* _WHAT IS REQUIRED_
Everything in the data below is left aside except the lines from the one containing "Corporate (174, 14)" through the one containing "23 reviews (304, 548)"; repeat those exactly.
Start of Block
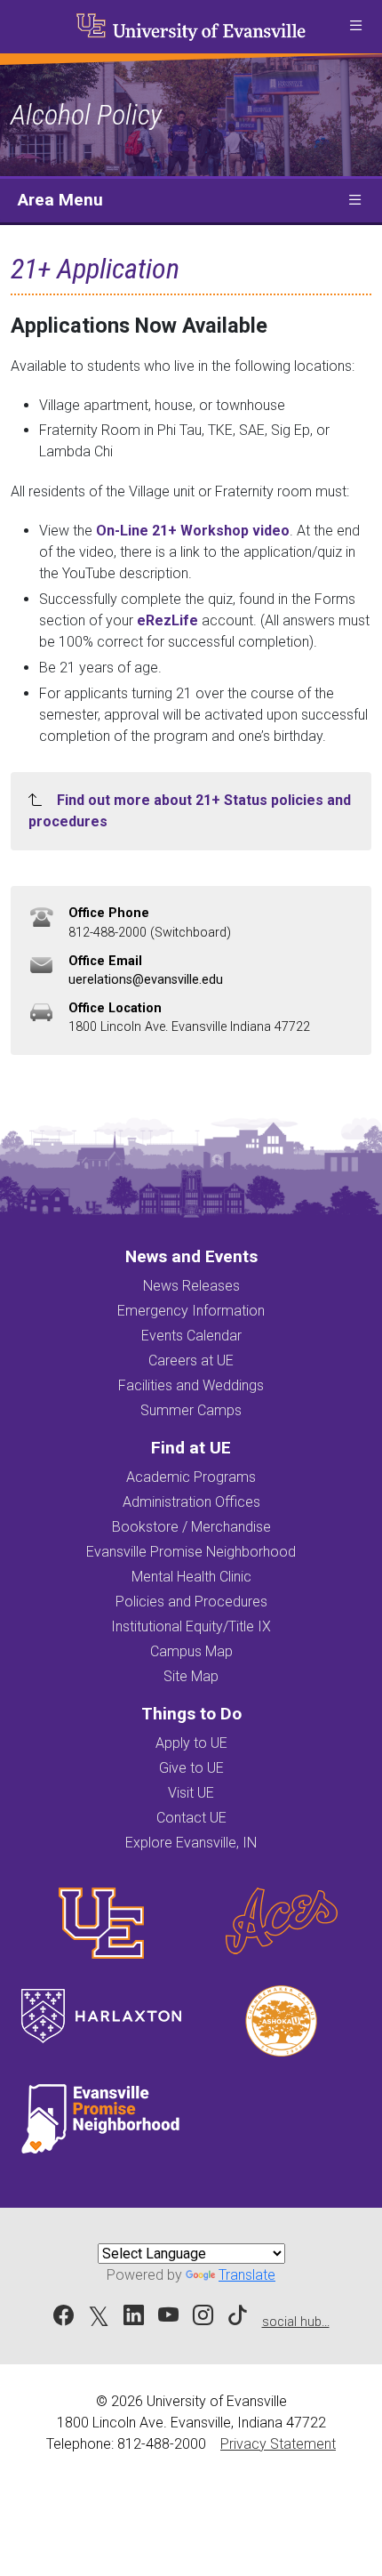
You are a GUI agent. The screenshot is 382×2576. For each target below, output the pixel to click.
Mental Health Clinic (191, 1576)
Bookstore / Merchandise (191, 1526)
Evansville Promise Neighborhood (191, 1551)
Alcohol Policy (86, 115)
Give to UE (191, 1767)
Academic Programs (191, 1477)
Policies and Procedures (191, 1601)
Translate (247, 2274)
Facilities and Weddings (191, 1385)
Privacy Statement (278, 2443)
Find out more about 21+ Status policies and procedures (189, 811)
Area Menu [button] (60, 199)
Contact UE (191, 1817)
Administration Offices (191, 1501)
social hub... (296, 2322)
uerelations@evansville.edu (145, 979)
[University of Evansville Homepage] (191, 26)
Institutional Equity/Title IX (191, 1626)
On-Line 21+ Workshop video (193, 530)
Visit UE (191, 1792)
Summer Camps (191, 1410)
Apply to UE (191, 1743)
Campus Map (191, 1651)
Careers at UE (191, 1360)
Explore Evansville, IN (191, 1842)
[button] (355, 26)
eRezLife (167, 620)
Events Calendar (191, 1335)
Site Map (191, 1676)
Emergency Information (191, 1310)
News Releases (191, 1285)
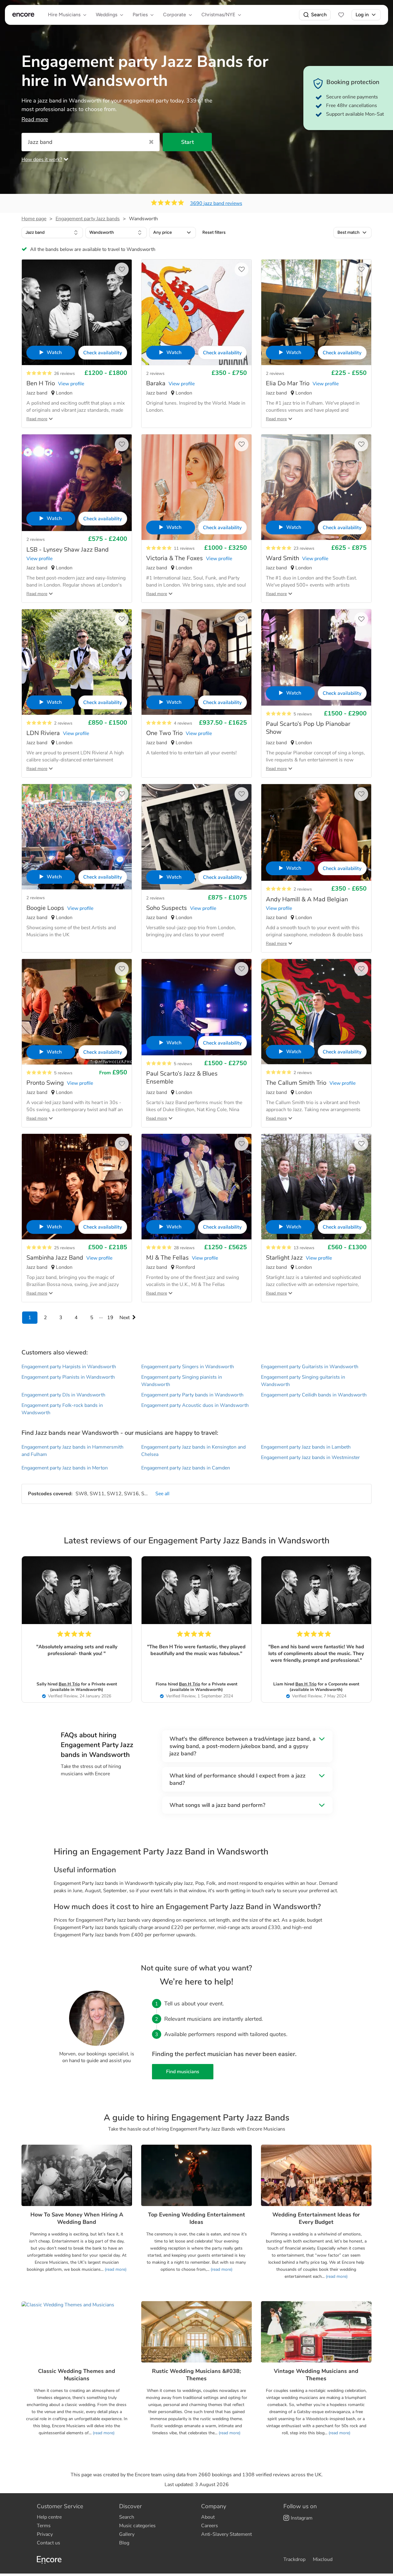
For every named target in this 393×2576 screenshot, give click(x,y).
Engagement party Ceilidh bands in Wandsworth (314, 1395)
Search (319, 14)
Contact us (48, 2542)
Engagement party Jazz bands (88, 218)
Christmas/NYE (218, 14)
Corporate (174, 14)
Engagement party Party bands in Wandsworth (192, 1395)
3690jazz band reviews (216, 203)
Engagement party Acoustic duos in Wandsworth (195, 1405)
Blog (124, 2542)
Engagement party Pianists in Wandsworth (68, 1377)
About (208, 2517)
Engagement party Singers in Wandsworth (187, 1366)
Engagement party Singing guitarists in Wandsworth (303, 1381)
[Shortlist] (341, 14)
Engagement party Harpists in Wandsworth (68, 1366)
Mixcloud (323, 2559)
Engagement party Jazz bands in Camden (185, 1468)
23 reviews (304, 548)
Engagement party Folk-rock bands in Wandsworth (62, 1409)
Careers (209, 2525)
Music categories (137, 2525)
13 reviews (304, 1248)
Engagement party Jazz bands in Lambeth (306, 1447)
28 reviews (184, 1248)
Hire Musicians (64, 14)
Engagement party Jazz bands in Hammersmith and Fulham (72, 1451)
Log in (362, 14)
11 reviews (184, 548)
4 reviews (183, 723)
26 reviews (64, 373)
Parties (140, 14)
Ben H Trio (69, 1684)
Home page (33, 218)
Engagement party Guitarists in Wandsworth (309, 1366)
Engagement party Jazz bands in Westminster (310, 1457)
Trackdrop (294, 2559)
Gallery (126, 2534)
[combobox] (52, 232)
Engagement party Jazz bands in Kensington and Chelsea (193, 1451)
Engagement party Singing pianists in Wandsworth (181, 1381)
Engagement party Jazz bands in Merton (64, 1468)
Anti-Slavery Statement (226, 2534)
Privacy (45, 2534)
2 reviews (155, 373)
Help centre (49, 2517)
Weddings (106, 14)
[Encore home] (23, 15)
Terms (44, 2525)
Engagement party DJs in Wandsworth (63, 1395)
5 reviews (303, 714)
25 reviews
End of Block
* _RESPONSE FOR THIS EXERCISE_
Corporate (174, 14)
Engagement party Party bands in Wandsworth (192, 1395)
3690jazz band reviews (216, 203)
Engagement party Acoustic duos in Wandsworth (195, 1405)
Blog (124, 2542)
Engagement party Pianists in Wandsworth (68, 1377)
About (208, 2517)
Engagement party Singers in Wandsworth (187, 1366)
Engagement party Singing guitarists in Wandsworth (303, 1381)
[Shortlist] (341, 14)
Engagement party Harpists in Wandsworth (68, 1366)
Mixcloud (323, 2559)
Engagement party Jazz bands in Camden (185, 1468)
23 reviews (304, 548)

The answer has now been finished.